Rostlab / SeqVec

Modelling the Language of Life - Deep Learning Protein Sequences
http://embed.protein.properties
MIT License
116 stars 13 forks source link

Issue running seqvec on example file in Google Colab #20

Open tijeco opened 3 years ago

tijeco commented 3 years ago

I've tried getting seqvec to install on google colab, but have encountered some errors.

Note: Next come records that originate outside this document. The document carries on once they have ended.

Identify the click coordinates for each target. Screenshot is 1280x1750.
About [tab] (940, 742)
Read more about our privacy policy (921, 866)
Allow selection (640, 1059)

I run the following command

!pip install seqvec
ERROR: en-core-web-sm 2.2.5 has requirement spacy>=2.2.2, but you'll have spacy 2.1.9 which is incompatible.
ERROR: botocore 1.20.70 has requirement urllib3<1.27,>=1.25.4, but you'll have urllib3 1.24.3 which is incompatible.
ERROR: responses 0.13.3 has requirement urllib3>=1.25.10, but you'll have urllib3 1.24.3 which is incompatible.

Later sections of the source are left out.